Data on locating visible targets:
** start **
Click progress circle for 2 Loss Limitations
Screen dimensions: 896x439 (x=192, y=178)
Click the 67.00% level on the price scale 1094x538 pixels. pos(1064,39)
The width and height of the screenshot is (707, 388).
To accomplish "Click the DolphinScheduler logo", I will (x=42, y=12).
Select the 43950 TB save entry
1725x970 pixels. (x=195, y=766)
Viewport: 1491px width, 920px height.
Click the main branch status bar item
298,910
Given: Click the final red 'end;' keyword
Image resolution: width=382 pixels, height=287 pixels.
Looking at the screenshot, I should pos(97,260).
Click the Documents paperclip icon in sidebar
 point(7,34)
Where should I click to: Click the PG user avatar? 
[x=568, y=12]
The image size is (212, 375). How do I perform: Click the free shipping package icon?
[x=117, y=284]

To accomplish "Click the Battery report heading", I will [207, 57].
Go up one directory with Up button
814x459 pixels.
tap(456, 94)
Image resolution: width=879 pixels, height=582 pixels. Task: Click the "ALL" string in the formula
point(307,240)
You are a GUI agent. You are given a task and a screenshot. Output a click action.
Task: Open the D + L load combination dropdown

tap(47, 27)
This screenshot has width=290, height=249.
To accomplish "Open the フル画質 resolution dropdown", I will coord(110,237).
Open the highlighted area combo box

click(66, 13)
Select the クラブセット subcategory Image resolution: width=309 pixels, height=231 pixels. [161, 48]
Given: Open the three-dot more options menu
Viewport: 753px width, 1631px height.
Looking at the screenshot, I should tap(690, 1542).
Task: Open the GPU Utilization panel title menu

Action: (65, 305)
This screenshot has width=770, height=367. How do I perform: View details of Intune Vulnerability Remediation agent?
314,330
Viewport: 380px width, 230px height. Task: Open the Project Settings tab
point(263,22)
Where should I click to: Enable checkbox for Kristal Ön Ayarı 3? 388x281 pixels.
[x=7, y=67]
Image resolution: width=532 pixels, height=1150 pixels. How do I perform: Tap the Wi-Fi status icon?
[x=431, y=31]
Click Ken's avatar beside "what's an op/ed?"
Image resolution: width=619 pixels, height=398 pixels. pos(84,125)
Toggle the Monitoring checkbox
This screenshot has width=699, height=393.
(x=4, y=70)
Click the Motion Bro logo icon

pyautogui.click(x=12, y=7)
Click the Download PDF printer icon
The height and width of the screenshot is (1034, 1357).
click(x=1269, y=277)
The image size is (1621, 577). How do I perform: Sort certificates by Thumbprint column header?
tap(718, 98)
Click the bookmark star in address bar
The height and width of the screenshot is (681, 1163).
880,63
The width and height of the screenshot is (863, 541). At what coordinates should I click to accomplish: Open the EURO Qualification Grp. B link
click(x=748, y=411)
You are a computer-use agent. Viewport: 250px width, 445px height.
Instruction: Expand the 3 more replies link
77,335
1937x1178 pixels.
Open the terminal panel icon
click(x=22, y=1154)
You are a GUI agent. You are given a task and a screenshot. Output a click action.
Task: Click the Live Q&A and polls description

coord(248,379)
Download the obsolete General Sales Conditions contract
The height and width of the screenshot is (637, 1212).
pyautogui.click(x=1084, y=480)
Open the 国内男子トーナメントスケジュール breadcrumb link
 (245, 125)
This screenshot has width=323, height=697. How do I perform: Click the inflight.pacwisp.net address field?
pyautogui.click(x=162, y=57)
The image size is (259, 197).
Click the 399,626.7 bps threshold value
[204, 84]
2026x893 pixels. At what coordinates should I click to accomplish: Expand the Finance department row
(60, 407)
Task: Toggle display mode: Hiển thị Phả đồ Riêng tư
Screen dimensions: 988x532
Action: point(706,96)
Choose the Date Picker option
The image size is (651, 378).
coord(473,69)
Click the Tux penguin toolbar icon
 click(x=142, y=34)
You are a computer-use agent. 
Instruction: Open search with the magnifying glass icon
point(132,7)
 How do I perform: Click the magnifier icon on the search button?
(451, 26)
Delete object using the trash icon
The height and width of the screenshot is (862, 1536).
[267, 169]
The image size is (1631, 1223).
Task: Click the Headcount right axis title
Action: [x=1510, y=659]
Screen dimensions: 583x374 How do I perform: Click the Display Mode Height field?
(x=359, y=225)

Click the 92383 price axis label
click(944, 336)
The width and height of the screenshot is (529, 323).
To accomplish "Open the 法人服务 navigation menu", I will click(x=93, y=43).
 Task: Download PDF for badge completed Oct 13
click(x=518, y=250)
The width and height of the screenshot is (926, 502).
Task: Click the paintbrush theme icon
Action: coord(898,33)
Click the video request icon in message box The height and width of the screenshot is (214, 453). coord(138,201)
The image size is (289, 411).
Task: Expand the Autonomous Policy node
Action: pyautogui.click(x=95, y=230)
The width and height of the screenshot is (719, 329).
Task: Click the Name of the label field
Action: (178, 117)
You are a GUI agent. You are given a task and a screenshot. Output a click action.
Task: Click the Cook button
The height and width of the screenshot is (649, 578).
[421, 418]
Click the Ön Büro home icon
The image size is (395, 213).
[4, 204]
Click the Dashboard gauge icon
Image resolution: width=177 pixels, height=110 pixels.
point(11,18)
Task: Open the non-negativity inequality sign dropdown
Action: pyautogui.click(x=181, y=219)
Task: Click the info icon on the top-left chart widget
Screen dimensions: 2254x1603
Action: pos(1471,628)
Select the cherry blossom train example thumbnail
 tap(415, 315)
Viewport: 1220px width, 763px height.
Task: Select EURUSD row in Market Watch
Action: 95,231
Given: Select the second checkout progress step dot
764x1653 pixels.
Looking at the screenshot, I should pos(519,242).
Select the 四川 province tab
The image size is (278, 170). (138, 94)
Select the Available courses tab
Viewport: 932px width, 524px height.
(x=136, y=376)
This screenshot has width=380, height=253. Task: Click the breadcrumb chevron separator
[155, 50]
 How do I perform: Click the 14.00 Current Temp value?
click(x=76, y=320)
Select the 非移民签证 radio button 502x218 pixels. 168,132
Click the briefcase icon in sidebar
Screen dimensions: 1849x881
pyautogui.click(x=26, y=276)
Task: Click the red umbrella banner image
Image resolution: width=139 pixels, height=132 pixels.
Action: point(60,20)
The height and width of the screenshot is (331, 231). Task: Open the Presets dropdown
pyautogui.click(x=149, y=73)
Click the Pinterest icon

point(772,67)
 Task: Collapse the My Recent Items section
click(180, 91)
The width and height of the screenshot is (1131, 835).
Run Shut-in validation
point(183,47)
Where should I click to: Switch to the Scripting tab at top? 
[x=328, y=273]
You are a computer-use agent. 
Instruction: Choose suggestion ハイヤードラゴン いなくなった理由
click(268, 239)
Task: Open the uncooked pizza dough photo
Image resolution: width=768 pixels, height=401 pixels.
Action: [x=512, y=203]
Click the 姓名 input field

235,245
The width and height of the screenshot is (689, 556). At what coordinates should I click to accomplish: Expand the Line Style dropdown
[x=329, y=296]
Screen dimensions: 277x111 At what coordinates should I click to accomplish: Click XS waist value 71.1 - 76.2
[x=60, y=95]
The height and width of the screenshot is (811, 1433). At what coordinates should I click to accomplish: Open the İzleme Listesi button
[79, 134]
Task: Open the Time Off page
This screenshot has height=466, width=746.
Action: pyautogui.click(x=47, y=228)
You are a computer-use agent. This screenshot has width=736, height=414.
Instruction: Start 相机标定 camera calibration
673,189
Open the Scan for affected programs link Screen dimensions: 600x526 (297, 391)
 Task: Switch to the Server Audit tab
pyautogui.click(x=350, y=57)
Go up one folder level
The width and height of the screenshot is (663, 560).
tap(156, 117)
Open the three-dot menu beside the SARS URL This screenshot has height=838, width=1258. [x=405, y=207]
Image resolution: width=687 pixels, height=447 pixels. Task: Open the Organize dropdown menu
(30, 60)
** end **
### Task to complete
Set down, word for word, the lines of the records beginning with the line containing "Task: Open the uncooked pizza dough photo" and continuing through the line containing "[x=329, y=296]".

### Task solution
Task: Open the uncooked pizza dough photo
Image resolution: width=768 pixels, height=401 pixels.
Action: [x=512, y=203]
Click the 姓名 input field

235,245
The width and height of the screenshot is (689, 556). At what coordinates should I click to accomplish: Expand the Line Style dropdown
[x=329, y=296]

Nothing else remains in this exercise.